ASEAN-Staaten erwarten weniger moralische Nachfragen
Die beiden dominierenden Staaten Südostasiens, Indonesien und Vietnam, vertrauen darauf, ihre gegenwärtige Schaukelpolitik zwischen Washington und Peking unter Trump nahtlos fortsetzen zu können. Hanoi hat von Trump noch weniger Vorwürfe wegen seines fortdauernden kommunistischen Systems zu fürchten als in der Vergangenheit. Indonesien kann, wenn nötig, US-Firmen an seinem gigantischen Projekt zur Verlagerung seiner Hauptstadt mit Vorzug behandeln, verbunden mit der Schaffung eines neuen Wirtschaftsschwerpunktes in Borneo. Ganz im Sinne von Trumps Idee, der bilaterale Beziehungen transaktional betrachtet.
In den übrigen Staaten der ASEAN dürfte die Hoffnung bestehen, dass ein für Trump im Mittelpunkt stehender Wirtschaftsausgleich mit China sie von der Last ihres ewigen Dilemmas – Geschäfte mit China, Sicherheit durch die USA – etwas befreien wird. Und in Malaysia keine lästigen Fragen wegen Korruption gestellt werden, oder in Thailand keine solchen wegen Demokratie und Raffgier des Königs.

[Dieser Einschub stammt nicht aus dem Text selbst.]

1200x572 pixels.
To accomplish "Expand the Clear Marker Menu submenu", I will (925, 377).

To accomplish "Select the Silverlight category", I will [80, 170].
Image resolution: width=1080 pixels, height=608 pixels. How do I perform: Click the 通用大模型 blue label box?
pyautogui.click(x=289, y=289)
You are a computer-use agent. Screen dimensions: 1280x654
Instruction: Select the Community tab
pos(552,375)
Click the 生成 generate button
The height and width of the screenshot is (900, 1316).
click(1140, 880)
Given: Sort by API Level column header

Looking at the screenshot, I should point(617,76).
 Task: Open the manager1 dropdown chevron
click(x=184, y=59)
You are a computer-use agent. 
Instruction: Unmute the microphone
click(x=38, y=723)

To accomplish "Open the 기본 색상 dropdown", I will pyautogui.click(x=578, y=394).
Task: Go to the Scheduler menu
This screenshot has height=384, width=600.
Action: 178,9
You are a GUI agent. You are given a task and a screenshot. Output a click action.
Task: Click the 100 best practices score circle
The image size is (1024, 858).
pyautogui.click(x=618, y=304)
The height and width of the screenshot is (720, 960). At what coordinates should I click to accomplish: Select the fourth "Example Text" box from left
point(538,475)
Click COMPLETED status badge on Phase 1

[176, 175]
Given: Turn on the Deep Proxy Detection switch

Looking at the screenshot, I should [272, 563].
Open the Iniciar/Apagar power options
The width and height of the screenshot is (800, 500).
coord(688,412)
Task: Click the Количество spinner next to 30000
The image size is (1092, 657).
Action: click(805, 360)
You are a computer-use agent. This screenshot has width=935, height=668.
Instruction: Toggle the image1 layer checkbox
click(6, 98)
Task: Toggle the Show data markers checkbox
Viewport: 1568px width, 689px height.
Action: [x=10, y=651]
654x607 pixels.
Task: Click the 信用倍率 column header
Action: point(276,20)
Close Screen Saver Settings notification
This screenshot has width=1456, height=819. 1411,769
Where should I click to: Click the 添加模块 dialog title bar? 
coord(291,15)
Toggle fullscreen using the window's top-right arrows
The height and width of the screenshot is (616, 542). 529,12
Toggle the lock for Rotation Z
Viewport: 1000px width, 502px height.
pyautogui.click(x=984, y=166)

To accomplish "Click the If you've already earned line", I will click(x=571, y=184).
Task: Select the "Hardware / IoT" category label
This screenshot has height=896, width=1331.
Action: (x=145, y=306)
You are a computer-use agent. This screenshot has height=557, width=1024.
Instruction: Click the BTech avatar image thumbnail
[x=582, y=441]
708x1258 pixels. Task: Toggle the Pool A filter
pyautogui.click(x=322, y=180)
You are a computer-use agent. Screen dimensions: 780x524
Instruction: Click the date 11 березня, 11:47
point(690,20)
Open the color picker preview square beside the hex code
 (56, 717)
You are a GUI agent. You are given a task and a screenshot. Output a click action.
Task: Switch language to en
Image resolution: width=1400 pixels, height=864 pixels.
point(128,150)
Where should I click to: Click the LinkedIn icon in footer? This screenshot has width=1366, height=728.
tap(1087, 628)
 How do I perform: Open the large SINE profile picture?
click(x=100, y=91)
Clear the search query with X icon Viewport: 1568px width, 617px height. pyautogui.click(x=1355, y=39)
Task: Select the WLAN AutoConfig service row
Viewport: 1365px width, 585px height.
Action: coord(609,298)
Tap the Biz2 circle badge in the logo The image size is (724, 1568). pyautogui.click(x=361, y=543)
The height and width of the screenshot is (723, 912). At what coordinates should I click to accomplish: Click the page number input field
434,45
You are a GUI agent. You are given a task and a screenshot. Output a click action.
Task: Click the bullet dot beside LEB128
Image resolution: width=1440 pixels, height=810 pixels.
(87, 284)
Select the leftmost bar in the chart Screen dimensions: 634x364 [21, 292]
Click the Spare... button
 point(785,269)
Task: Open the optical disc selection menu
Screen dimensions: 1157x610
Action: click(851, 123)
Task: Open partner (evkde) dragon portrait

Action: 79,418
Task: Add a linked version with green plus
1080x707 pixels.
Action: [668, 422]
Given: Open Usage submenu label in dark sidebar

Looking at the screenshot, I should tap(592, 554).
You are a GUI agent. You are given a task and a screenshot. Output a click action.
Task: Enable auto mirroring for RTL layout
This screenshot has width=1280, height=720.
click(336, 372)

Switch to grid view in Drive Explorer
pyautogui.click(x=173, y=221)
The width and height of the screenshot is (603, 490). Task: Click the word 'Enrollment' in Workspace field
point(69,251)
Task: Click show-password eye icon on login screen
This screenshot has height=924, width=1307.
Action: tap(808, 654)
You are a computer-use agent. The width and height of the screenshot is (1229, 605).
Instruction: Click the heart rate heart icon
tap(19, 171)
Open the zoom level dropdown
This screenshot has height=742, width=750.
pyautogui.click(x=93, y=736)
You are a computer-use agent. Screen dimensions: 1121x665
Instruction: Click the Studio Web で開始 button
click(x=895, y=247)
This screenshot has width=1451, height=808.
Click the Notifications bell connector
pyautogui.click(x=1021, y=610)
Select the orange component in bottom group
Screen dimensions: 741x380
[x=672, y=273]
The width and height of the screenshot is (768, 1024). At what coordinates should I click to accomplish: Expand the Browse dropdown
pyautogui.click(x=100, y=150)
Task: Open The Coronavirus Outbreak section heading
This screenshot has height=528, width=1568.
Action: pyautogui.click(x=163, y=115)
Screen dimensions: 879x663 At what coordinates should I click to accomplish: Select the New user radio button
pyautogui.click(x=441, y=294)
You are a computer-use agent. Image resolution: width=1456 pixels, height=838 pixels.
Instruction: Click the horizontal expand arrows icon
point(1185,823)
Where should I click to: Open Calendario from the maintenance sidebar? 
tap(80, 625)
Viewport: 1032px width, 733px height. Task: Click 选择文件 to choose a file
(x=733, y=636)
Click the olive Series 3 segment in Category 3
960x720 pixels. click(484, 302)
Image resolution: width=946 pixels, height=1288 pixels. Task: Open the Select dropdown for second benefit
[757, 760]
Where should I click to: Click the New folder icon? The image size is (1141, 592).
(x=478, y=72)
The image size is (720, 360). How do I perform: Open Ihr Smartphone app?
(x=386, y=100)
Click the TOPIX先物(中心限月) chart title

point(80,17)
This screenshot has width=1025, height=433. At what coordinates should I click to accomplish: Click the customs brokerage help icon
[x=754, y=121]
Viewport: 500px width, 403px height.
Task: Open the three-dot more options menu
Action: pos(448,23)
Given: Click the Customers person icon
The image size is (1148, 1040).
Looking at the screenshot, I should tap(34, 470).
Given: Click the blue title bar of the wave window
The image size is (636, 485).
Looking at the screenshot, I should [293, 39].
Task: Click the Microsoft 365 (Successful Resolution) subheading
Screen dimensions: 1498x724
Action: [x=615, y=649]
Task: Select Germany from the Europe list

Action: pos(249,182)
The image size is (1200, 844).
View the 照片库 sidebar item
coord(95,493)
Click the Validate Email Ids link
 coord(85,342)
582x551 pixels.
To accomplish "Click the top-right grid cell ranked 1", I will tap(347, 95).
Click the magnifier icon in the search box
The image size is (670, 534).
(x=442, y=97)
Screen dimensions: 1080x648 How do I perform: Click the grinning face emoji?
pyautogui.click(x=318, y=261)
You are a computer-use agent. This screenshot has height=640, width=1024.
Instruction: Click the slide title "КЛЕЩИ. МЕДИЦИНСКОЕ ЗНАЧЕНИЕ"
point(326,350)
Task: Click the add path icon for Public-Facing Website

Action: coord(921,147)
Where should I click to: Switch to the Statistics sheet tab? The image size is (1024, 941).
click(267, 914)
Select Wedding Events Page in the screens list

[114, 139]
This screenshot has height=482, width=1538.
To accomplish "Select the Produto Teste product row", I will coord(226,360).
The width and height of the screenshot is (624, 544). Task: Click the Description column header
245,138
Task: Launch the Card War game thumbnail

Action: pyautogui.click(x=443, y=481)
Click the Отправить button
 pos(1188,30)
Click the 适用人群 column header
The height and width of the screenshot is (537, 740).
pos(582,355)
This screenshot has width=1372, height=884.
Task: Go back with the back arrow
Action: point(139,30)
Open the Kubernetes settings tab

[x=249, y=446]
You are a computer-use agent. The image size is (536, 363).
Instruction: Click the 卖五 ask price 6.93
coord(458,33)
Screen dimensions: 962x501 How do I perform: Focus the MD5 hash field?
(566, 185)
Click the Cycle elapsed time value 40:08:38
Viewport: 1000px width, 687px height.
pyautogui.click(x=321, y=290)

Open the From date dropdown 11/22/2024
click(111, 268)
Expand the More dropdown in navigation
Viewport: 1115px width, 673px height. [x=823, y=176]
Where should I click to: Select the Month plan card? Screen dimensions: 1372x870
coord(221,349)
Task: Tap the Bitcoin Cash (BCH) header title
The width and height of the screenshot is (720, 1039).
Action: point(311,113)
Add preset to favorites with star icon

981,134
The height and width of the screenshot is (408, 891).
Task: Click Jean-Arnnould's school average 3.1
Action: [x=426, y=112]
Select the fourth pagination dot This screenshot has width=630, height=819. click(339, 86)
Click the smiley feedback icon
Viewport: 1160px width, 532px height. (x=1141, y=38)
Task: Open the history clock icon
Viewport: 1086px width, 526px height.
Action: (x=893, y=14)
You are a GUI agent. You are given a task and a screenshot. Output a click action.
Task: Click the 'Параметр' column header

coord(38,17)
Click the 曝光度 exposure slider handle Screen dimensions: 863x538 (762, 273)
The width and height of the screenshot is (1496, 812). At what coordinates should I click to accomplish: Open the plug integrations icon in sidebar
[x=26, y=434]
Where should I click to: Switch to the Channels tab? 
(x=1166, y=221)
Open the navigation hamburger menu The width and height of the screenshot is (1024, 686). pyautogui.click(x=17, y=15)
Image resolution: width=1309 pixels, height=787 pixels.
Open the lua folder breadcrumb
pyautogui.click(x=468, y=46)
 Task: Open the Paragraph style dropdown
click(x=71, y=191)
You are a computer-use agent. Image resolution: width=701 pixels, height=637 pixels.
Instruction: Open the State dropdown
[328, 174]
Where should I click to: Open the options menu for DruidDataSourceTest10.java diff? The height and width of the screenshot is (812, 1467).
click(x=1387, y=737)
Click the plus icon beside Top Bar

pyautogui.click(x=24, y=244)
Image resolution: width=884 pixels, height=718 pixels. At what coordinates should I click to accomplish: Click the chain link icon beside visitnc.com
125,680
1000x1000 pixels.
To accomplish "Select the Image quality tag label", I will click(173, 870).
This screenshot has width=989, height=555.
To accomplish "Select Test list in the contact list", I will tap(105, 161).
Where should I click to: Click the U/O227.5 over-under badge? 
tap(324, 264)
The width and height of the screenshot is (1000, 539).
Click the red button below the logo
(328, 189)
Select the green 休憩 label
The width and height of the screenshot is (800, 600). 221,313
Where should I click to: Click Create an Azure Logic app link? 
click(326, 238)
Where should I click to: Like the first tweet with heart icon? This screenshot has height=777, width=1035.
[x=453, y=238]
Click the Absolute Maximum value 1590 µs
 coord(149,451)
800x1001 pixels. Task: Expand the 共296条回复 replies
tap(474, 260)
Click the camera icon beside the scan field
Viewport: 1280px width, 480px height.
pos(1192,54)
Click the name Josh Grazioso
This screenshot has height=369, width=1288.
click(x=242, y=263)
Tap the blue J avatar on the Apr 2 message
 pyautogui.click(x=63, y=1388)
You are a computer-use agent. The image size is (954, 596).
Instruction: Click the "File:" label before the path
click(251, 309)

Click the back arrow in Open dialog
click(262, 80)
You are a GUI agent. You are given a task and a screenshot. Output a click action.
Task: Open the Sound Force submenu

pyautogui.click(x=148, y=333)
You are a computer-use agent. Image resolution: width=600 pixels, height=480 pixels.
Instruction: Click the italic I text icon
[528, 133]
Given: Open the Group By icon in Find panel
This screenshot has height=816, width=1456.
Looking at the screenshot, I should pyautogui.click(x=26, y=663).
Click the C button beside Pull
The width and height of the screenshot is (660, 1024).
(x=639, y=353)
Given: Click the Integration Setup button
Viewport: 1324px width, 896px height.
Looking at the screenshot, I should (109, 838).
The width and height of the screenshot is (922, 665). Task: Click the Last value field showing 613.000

Sorgen bei den Demokratien im Indopazifik
Die Demokratien Japan, Südkorea, Australien und Neuseeland in der Region Indopazifik sorgen sich dagegen um die in den vergangenen Jahren ausgebaute Zusammenarbeit mit den USA zur Abschreckung und Eindämmung des chinesischen Ausgriffs auf die Großregion. Bedeutet der starke isolationistische Unterton in allen aktuellen Verlautbarungen von Trump auch weniger Engagement im Pazifik? Oder müssen diese traditionellen Verbündeten sich stärker als bisher selbst engagieren, sowohl finanziell als auch auch handelspolitisch? Wie wird Trump konkret die Quad und das Verteidigungsbündnis AUKUS (Australien, Großbritannien, USA) handhaben?
Japan dürfte seine gegenwärtigen Rüstungsanstrengungen weiterführen, auch unter Inkaufnahme erhöhter Staatsschulden. Tokios Hauptsorgen sind handelspolitischer Natur, mit Blick darauf, dass seine Wirtschaft eng mit der chinesischen verbunden und damit amerikanischem Zwang ausgesetzt ist.
Für Australien hingegen, welches handelspolitische Strafmaßnahmen Pekings in der Vergangenheit erstaunlich leicht verkraften konnte, stellt sich ein primär sicherheitspolitisches Problem. Falls Trump die transatlantische „Special Relationship“ mit Großbritannien infrage stellt, könnte dies die bisherige Hauptsubstanz des AUKUS-Bündnisses untergraben, nämlich das komplizierte Konstrukt, dass Australien via Großbritannien mit amerikanischer Technologie ausgestattete nuklearangetriebene U-Boote erhalten soll.
In Südkorea schließlich haben sich der wegen seinem Staatsstreichversuch diskreditierte Präsident und seine Regierung sicherheitspolitisch resolut gegen Nordkorea und China gestellt. Wird ein neuer Präsident aus einem anderen politischen Lager in Seoul das Verhältnis zu den USA kritischer hinterfragen? Zumal, wenn Trump mehr Finanzen und handelspolitische Konzessionen für die amerikanische Truppenpräsenz von Seoul einfordern wird.